Ten Thousand Saints by Eleanor Henderson

This is the story of what can happen to the teenage offspring of flower children who never gave up being hippies. When the parents are free spirits, making a living from the drug trade, getting high, and practicing free love, how in the world can a teenager rebel? One option, the one these characters choose, is to become straight edge--swearing off alcohol, tobacco, drugs, sex, and sometimes even meat--and embracing the hardcore punk scene, with its mosh pits and barely contained violence.

Actually, the only straight edge punk I ever personally knew came from just such a background, so I know it can happen, as unlikely as it seems.

The time is the late '80s and most of the events take place in the seedier parts of New York City. Three teenagers become bound together by the death through a drug overdose of a 16-year-old boy. The dead boy's best friend, the boy's half brother, and the girl pregnant with the boy's baby through a one-time encounter come together to form a household of sorts, to protect the unborn child and perhaps assuage their guilt, as each one feels some responsibility for the boy's death. With little guidance from the adults in their lives, they attempt to "do the right thing," all the while trying to understand their own feelings and their emerging sexuality. But they are just kids, and they are all confused.

This novel was rated by the New York Times Book Review as one of the ten best of 2011, so I was very disappointed to find that it left me cold. The premise had so much potential, and the plot, while a bit contrived, was interesting. But the presentation seemed like only the reporting of events and what people said and did--this happened, and then this happened, and then she said, and then he said, and so forth. At no time did I feel that I really knew the characters. So I did not really care about what happened to them all that much.

And the whole straight edge world, which is treated almost as a fourth major character, is strangely flat. We are told about mosh pits, where young men are often injured and where fights frequently begin, but we are never put in the middle of one. We are told that the music is fast and something about the message of the lyrics, but we are never put inside the music to understand why it is loved and what emotions it engenders.

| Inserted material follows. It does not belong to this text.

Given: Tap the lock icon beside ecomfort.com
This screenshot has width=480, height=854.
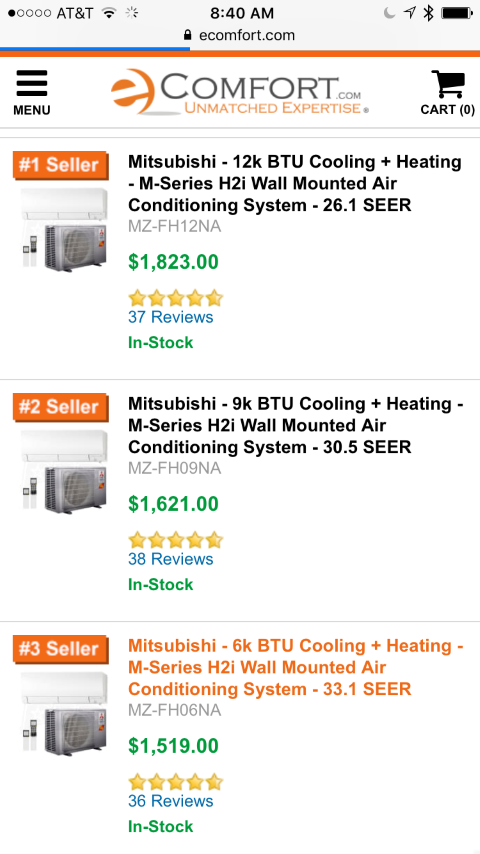Looking at the screenshot, I should coord(188,35).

The author has obviously done a great deal of research and drops many names about the hardcore music scene in New York City, but I did not for a minute believe that she had lived it.

This is Eleanor Henderson's first novel, and she shows a great deal of promise, in my opinion, particularly a talent for original descriptive bits. I just hope she will learn to get inside her characters and her setting.

"Oh, yea," you are saying to yourself, "Raye knows more than the New York Times. How arrogant." You may be right.